Я понятия не имею, что она хотела сказать. Она подбежала ко мне, и я отвернулся.
Я презрительно рассмеялся.
— Ха! Мне нет до тебя дела. Ступай к своему ювелирному клерку. Ты предала меня, и теперь я иду умирать за свою страну.
Конечно, я ничего такого не сказал. Что мне следовало бы сказать, я придумал потом, в поезде. Но все же я от нее отвернулся, сделал вид, что не заметил ее устремленного ко мне лица. Я отомстил.
Из нашего городка мы поехали в Толедо, где переночевали в большом арсенале; среди нас был один парень, сын кабатчика, который взобрался на балкон и запел. Я почувствовал зависть.
пел он, и сердце мое учащенно билось. Внезапно меня охватили патриотические чувства. Разве могло что-то другое, кроме патриотизма, привести меня домой из Чикаго и заставить вступить в армию? Я был, как и остальные в нашей компании, мальчишкой из маленького городка на Среднем Западе [68], а Куба была далеко. Мы оставались самими собой — сыновьями фермеров, лавочников, рабочих. Среди нас были хулиганы и послушные, тихие мальчики, те, кто боялся, и много таких, как я, кто лишь хотел выглядеть смелым и равнодушным.
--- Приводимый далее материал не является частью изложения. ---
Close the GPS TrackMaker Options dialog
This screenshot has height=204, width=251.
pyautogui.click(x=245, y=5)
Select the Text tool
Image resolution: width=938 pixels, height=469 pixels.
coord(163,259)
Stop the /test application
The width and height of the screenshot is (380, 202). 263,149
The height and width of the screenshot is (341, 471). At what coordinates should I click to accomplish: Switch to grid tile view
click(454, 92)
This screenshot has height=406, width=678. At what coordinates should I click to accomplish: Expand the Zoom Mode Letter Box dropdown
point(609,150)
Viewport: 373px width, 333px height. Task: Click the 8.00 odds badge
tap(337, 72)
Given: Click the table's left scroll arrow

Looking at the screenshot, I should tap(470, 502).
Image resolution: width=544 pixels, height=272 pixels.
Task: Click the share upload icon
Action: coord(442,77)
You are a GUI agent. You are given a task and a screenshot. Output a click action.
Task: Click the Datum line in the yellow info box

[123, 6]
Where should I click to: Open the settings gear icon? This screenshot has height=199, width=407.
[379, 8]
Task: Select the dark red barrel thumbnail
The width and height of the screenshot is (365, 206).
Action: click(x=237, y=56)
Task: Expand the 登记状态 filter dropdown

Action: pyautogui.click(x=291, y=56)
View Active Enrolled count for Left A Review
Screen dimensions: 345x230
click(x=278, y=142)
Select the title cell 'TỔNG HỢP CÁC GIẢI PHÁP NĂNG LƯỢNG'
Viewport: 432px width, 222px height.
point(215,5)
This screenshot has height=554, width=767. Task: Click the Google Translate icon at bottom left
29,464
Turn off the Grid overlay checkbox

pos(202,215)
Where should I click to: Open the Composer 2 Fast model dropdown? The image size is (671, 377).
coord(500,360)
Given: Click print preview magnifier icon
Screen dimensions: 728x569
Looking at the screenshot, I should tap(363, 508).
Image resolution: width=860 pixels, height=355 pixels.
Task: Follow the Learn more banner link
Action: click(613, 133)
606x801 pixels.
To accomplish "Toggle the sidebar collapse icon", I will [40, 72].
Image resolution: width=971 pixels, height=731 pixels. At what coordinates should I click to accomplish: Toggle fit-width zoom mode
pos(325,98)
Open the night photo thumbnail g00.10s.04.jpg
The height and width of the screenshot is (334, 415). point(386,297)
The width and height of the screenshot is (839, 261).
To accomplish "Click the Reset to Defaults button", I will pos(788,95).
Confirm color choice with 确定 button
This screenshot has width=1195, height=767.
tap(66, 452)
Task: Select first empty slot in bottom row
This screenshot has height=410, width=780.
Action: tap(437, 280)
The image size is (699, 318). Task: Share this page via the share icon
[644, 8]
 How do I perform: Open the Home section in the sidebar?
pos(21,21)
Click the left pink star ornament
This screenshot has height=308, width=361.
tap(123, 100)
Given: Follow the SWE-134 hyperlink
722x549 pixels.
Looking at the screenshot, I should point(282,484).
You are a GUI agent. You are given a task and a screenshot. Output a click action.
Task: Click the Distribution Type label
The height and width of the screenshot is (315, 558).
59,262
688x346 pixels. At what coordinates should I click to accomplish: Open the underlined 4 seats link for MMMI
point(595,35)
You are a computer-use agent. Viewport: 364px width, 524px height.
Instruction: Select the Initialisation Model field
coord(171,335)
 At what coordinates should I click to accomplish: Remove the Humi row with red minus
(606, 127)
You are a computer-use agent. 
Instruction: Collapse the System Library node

Естественно, наши сердца не волновали страдания кубинского народа. Если их что-то и волновало, так это жажда приключений. Больше всего нам хотелось повидать мир, новые, незнакомые места, и, пока сын кабатчика пел, я представлял себе не страдающий народ, освобожденный нами от рабства, а себя, как я стою на балкончике вместо этого парня. Во мне всегда было что-то от эстрадного актера, как это и должно быть в каждом рассказчике, и мне хотелось заставлять сердца других так же учащенно биться, как билось от песни мое.